In my shamefully over-full lipstick drawer, there are only three that have stood the test of time and have ticked off most, if not all, of the above boxes. MAC Ruby Woo (this, I have worn since college and cannot, will not, quit it–no matter how much it dries out my lips); Chanel’s lovely and indelible Rouge Allure Ink; and Guerlain’s titanically classy Rouge G. But earlier this year I was introduced to a newcomer that I dare say might be un-rivaled in its perfection: Dior Rouge Forever Transfer-Proof Lipstick in Forever Glam.

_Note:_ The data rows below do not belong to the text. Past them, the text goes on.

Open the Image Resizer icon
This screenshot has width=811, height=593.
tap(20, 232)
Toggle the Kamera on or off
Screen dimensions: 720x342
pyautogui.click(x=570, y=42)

I was introduced to it by the man who created it—Peter Philips, creative and image director of Christian Dior makeup. When he presented the new formula to a group of journalists on press junket in May, he described it as a “liquid lipstick in stick form”—a unique, first-of-its-kind "clean formula," ultra-long-wear (the claim is 16 hours) bullet that wouldn’t dry out lips, thanks to the presence of a hydrating peony extract. I knew Dior Forever Liquid to be excellent (add it to that list above of favorites), but find liquid applicators to be messy and not at all suited to my typical slapdash application technique, so I was instantly reeled in. I reached instinctively for Dior’s iconic 999 red shade, but just as I was about to try it, Philips—who, it’s fair to say, has an eye for these things—suggested that I try 760, Forever Glam, instead. And wow, was he right.

The finish and performance are exactly as Philips described: “a lip color with the long-lasting one-swipe color payoff of a liquid, but with a smooth comfortable feeling that lasts all day.”

It is in fact so ultra-hydrating that I don’t need to use a lip balm at all when I wear it. It feels effortless—so much so that I forget it’s there… which is good because that transfer-proof claim is no joke. It leaves no sloppy stain on the inside of masks (which I will forever wear on the New York subway and on airplanes going forward, pandemic or no pandemic); it does not leave marks on clothes, nor on other humans or pets (I kiss both a lot).

And while 999 is the classic red, 760 may be the shade I’ve been waiting for my whole life. Red lipstick lovers know that there is one precise, magical hue that can make your whole face light up. It makes your skin look more radiant, your hair color richer, your eyes gleam brighter—hell, it might even make you look taller. For me, that’s this color. If you watch the Late Show, you’ll be familiar with the Colbert Questionert, which seeks to unlock a person’s inner truths with a series of probing questions, one of which is ‘What’s the one item you really should throw away?’ My answer: 46 lipsticks. Or, ok, at least 42.